The Promised Land

A survey of domestic architecture in Britain since the 1930s, shaped by turbulent times and interpreted by our filmmakers.

The shadow of urban neglect cast by the Industrial Revolution, the havoc wreaked by the Second World War, and a booming post-war population caused great upheaval in the way many 20th century Britons were housed. Our architects had to come up with fast, and often radical, solutions.

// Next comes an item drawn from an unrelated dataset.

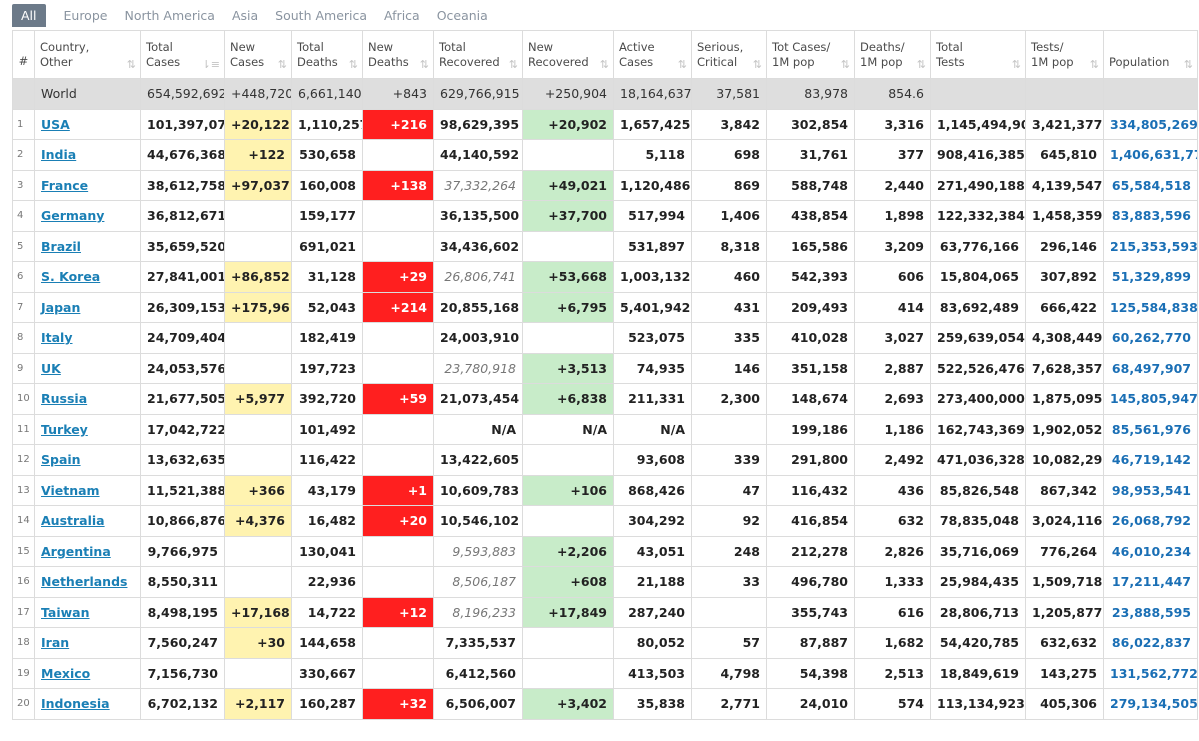  What do you see at coordinates (729, 185) in the screenshot?
I see `cell-serious-critical: 869` at bounding box center [729, 185].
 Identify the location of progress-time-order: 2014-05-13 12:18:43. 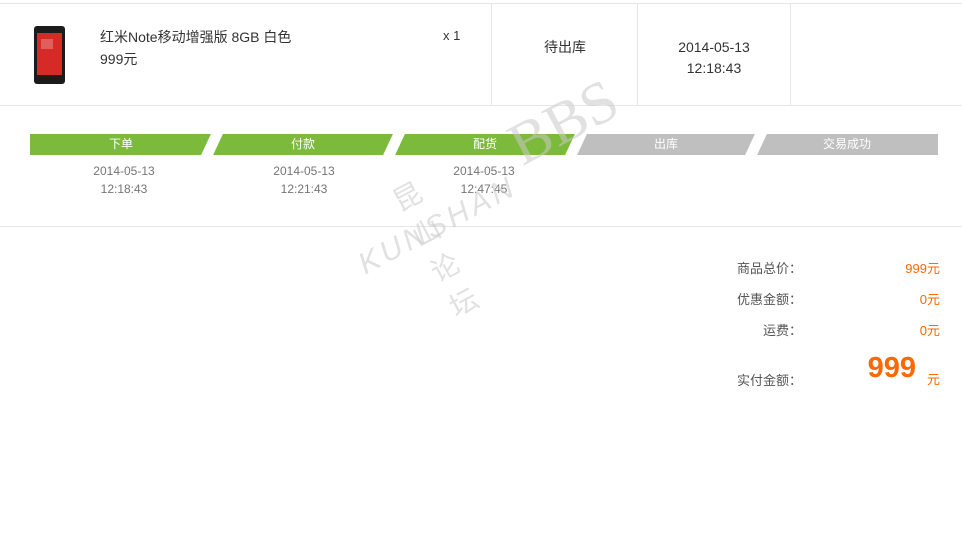
(124, 180).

Titles in The Promised Land chart the responses of architects, town planners – and filmmakers – to the challenges posed by the nation’s housing crises, guiding viewers through the idealistic ’30s to the era of the new towns and beyond. On the way the collection reflects design vogues as diverse as Art Deco and Brutalism, and poses the question: can such a thing as a ‘model community’ exist in Britain?

Ten to try

An Ultra-Modern House (1931)

The ultimate in streamlined chic – on a hillside above Amersham.

Things to Come (1936)

A gleaming ‘Everytown’ emerges from the rubble of total war.

The Ten Year Plan (1945)

Charles Hawtrey on the utilitarian wonder of the ‘prefab’.

The Way We Live (1946)

Innovative docu-drama on the post-war expansion of Plymouth.

Charley in New Town (1948)

Suburban utopia explained in this animated guide for townies.

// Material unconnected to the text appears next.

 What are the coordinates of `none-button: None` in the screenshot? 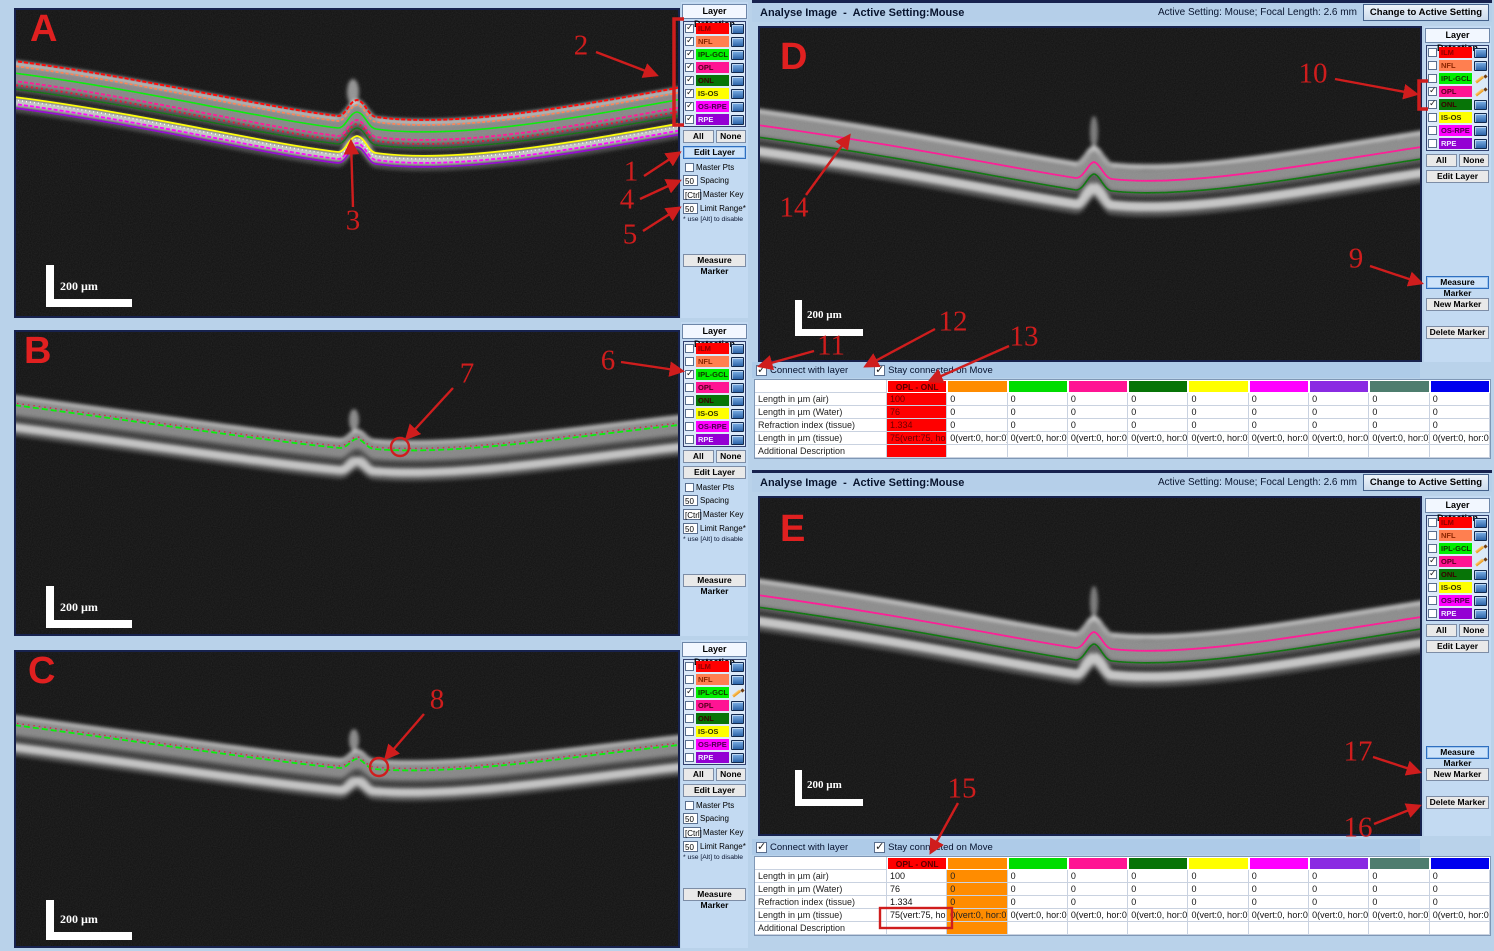 It's located at (730, 136).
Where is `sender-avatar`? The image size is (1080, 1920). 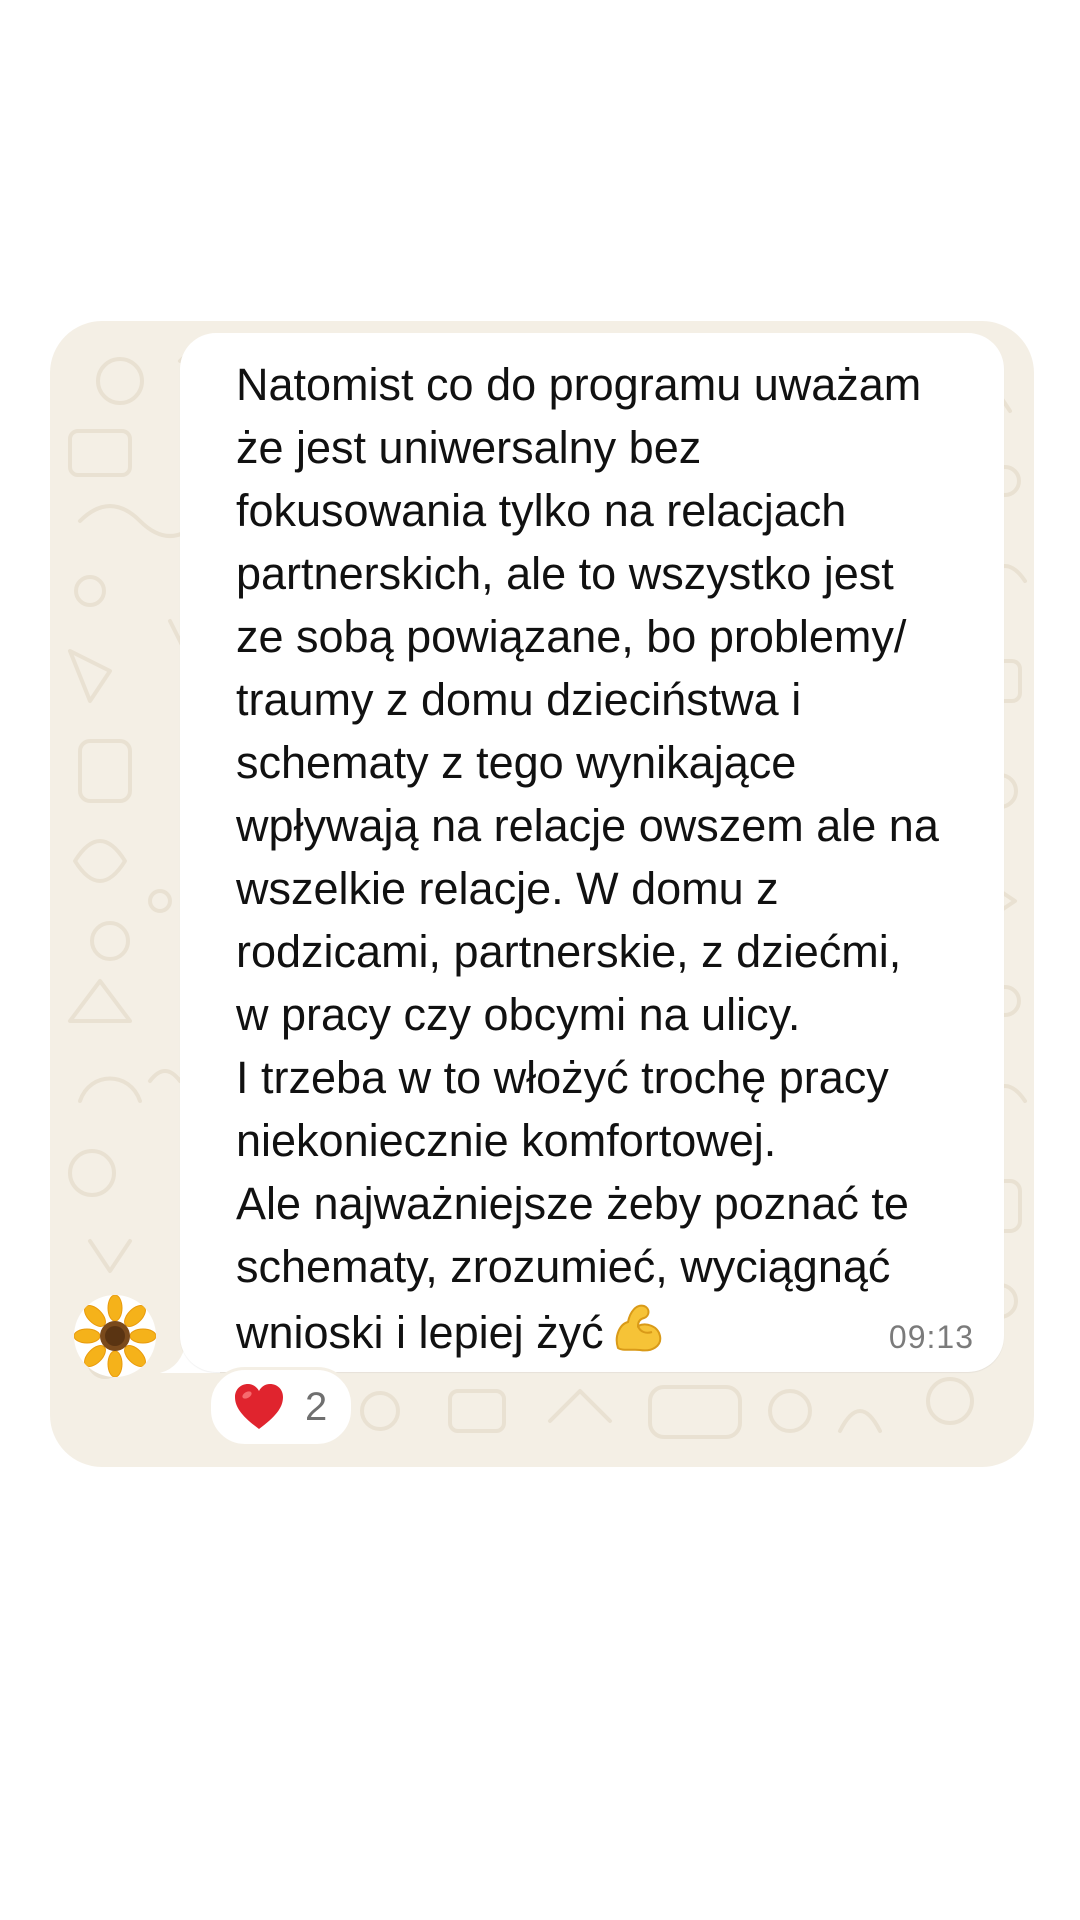
sender-avatar is located at coordinates (115, 1336).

Architecture or Revolution (1966)

Televised student debate on the future of architecture.

Living at Thamesmead (1974)

Fly-on-the-wall look at the South-East London estate.

England Home and Beauty (1976)

Whimsical evocation of our 1930s design heyday.

Arena: Berthold Lubetkin (1984)

Profile of the pioneering émigré architect.

Building Sights: Trellick Tower (1991)

The controversial legacy of modernism.